*SUPPLIED PASSAGE*:
..........
Tuesday, May 8, 2007

Roma victor

This blog is one of many which, this past weekend, was hoping to open its entry with those inimitable words: ‘Annutio vobis gaudium magnum’. ‘I announce to you tidings of great joy’. And so indeed I can, although it is not yet the long-awaited publication of Pope Benedict’s Motu Proprio concerning the Tridentine Rite of Mass. The latest rumour — about the thirty-seventh in a most productive line of rumours — now speculates that Benedict will await his return in triumph from a visit to South America next week before publishing probably the most controversial piece of canonical legislation since Paul VI issued Humanae Vitae. Watch this space, and Dominus vobiscum, while we’re about it.

No, the ‘gaudium magnum’ of this past weekend was Manchester United’s successful re-conquest of the English Premiership, after four years of playing second-fiddle to Roman Abramovich’s Chelsea. We might perhaps re-brand it the reconquista in deference to José Mourinho’s Iberian origins — that Portuguese gentleman being the now crest-fallen manager of a second-place football team valued in excess of £200 million — although deference is the last thing Man U showed in a season that stands second only to the 1998-1999 Treble for its inspirational levels of passing and attacking football. Alex Ferguson, the old Scots warhorse who has orchestrated the success of Man U over the last 21 years, was as magnanimous in victory as he can be in defeat. Not for Sir Alex the nursery-school whinging of Arsène Wenger, Arsenal’s own Gallic cheval de bataille. Ferguson will have the untold joy of visiting Stanford Bridge on Wednesday evening with the Premiership trophy firmly stuffed in his (probably very large) pocket, but he has promised Mourinho a bottle of his finest from the famed Ferguson cellar, and Mourinho, though hated by the United faithful, is a man not only gifted with a powerful football brain, but also capable of grace in defeat. Indeed, José is fundamentally a good sport, and Ferguson shows him levels of respect that he has long since abandoned in his ten-year rivalry with the catatonically-challenged Wenger.
..........
*DATA ENTRIES*:
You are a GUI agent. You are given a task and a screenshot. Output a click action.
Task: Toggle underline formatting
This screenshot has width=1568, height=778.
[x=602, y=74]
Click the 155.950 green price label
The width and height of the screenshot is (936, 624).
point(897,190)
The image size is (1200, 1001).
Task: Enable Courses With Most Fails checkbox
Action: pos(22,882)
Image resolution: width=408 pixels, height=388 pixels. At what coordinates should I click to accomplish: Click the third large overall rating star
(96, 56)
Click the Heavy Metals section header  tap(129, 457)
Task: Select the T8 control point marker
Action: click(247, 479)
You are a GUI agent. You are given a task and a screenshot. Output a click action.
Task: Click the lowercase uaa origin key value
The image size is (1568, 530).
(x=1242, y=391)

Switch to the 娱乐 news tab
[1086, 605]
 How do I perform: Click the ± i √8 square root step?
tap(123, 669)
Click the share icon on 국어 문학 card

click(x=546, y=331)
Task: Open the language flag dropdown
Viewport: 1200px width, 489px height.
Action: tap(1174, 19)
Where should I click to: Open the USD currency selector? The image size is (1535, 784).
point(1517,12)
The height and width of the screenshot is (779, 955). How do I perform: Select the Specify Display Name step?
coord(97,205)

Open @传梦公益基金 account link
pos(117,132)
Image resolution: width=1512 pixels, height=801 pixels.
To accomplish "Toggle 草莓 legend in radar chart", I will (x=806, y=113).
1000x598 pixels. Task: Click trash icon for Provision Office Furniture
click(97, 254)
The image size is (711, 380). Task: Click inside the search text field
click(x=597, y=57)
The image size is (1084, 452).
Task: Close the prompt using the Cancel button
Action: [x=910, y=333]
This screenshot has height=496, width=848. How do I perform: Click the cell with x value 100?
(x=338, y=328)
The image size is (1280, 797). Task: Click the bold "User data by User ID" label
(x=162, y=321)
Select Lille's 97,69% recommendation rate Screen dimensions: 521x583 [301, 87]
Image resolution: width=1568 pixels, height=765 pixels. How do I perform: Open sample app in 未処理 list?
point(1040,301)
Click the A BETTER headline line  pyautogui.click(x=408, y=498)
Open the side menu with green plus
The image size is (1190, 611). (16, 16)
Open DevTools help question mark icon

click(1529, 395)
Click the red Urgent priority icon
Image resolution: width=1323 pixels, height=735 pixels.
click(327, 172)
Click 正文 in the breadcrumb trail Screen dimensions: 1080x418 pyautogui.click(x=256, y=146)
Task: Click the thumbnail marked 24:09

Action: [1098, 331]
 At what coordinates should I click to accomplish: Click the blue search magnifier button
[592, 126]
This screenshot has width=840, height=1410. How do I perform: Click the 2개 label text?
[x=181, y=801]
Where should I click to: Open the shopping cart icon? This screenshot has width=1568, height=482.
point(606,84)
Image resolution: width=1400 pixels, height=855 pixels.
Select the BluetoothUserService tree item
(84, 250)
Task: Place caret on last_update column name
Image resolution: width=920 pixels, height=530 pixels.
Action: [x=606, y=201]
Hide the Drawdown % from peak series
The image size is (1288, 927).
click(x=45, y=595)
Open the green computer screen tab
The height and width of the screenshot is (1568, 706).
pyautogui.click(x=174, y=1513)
..........
*DIRECTIVE A*: Revise the blog post, everything from "Roma victor" down to "we’re about it.", so that "South America" reads "Latin America".
*DIRECTIVE B*: According to the blog post, for how many years has Alex Ferguson orchestrated Manchester United's success?
*DIRECTIVE C*: Write the next part of the blog post about Manchester United's Premiership win, starting after its final sentence.

*RESPONSE A*:
Roma victor

This blog is one of many which, this past weekend, was hoping to open its entry with those inimitable words: ‘Annutio vobis gaudium magnum’. ‘I announce to you tidings of great joy’. And so indeed I can, although it is not yet the long-awaited publication of Pope Benedict’s Motu Proprio concerning the Tridentine Rite of Mass. The latest rumour — about the thirty-seventh in a most productive line of rumours — now speculates that Benedict will await his return in triumph from a visit to Latin America next week before publishing probably the most controversial piece of canonical legislation since Paul VI issued Humanae Vitae. Watch this space, and Dominus vobiscum, while we’re about it.

*RESPONSE B*: The last 21 years.

*RESPONSE C*:
But what struck me about Ferguson’s post-victory reflections was his almost literary commentary on defeat and victory. ‘José,’ he said, ‘will learn that victory and defeat are to be received in very much the same way. As twins of a kind.’ My quotation is inaccurate but that was the gist. Fascinating. Even reassuring in some ways. The wise words of one who has known both sides of the street, undoubtedly. But where did he get the twin idea from?

I rattled my brains for several minutes, but all I could think of was that awful couple in Carroll’s Alice in Wonderland, Tweedle-Dum and Tweedle-Dee. He couldn’t have been thinking of TV’s Gog and Magog, Ant and Dec, could he? God forbid. Then in a flash of something or other this evening, it struck me. Ferguson was not making reference to Alice, even if his best player, Christiano Ronaldo, throws himself frequently to the ground with all the enthusiasm of a connoisseur of rabbit holes. No, Ferguson was probably thinking of Rudyard Kipling and his poem from Rewards and Fairies, ‘If’:

If you can meet with victory and disaster,
And treat those two impostors just the same,
[…]
[…] you’ll be a man, my son
.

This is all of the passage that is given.